For more than 65 years, we have been fortunate to help with numerous military projects, and we are very proud of that fact. This past month, we wrapped up a particularly rewarding project for the United States Marine Corps. This effort required fit tests to be strategized and executed on new Marine load carrying systems (backpacks) that were designed to be integrated with body armor.
The Marine Corps has multiple pieces of protective equipment and gear in its arsenal. Because pieces of protective gear are sometimes developed in isolation, problems can arise when using two or more pieces together. One particular issue had been interference between a necessary piece of torso protection – body armor with rigid plates – and the very necessary backpack. The lack of integration caused both the backpack and the body armor to be uncomfortable, and occasionally the plates would move out of the ideal protective position.

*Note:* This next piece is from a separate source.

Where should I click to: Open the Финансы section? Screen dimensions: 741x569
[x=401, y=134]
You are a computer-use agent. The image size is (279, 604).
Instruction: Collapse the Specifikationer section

Marine Corps engineers tackled this problem by designing an integrated backpack and body armor system. While it is integrated so the pieces mesh smoothly, each can also be worn alone. Of course, any new or potential product needs to be tested on actual users before it is finalized and issued, and that is where we came in.
How Anthrotech Helped
Anthrotech performed separate fit tests on two different versions of this product. In each case, there was significant prep work involved, including helping create a sampling plan, developing the measurement list and data collection form, determining the fit criteria and planning the logistics of the actual fit test. To create the fit data protocol, we worked closely with the Marine project officer to make sure the data we were collecting would answer the specific questions that needed answers. We then assessed the measurements and fit data, looking for ways to improve the fit and function of the backpacks.
The first fit test took place in the spring of 2016, and the second was just completed in March of this year. In total, nearly 200 Marines were measured. During both fit tests, the following measurements were taken:
- Shoulder length
- Waist height
- Front hipbone to midback
- Buttock circumference
- Chest circumference
- Waist circumference
- Waist front length, standing
- Waist back length, standing
- Suprasternal height (top of breastbone)
- Biacromial breadth (shoulder)
- Chest breadth
Two major changes were made to the backpacks resulting from our data from the fit tests. The first test included the backpack and body armor that were currently in use. One of the test questions on that test was whether the Marine preferred the existing pack/armor combination or the new integrated concept. Based on the data from the first test, we could drop the existing configuration from further testing. But, that first test also revealed some issues with the adjustment mechanism for the length of the backpack. Marine engineers made those changes before the second round of testing.
The second test showed that the new adjustment mechanism worked well, but that it did not adjust enough. The detailed body measurements we took, along with the results of the fitting trials, allowed us to recommend a specific amount to increase the adjustment so that short and tall, as well as female and male Marines, would all be accommodated. The end result is a backpack that is now:
- easily adjusted for different torso lengths to account for wear with and without the body armor.
- more ergonomically-designed in the shoulder harness to improve the range of motion for arms.
- ergonomically redesigned at the hip belt to better accommodate load transfer and wear with body armor.
- available in additional sizes of hip belts to improve fit.
Having the right fit, a high comfort level and enhanced functionality for this backpack and armor duo was incredibly important to Marine leaders. We were honored to help them achieve their goal of outfitting the Marine Corps with only the best equipment.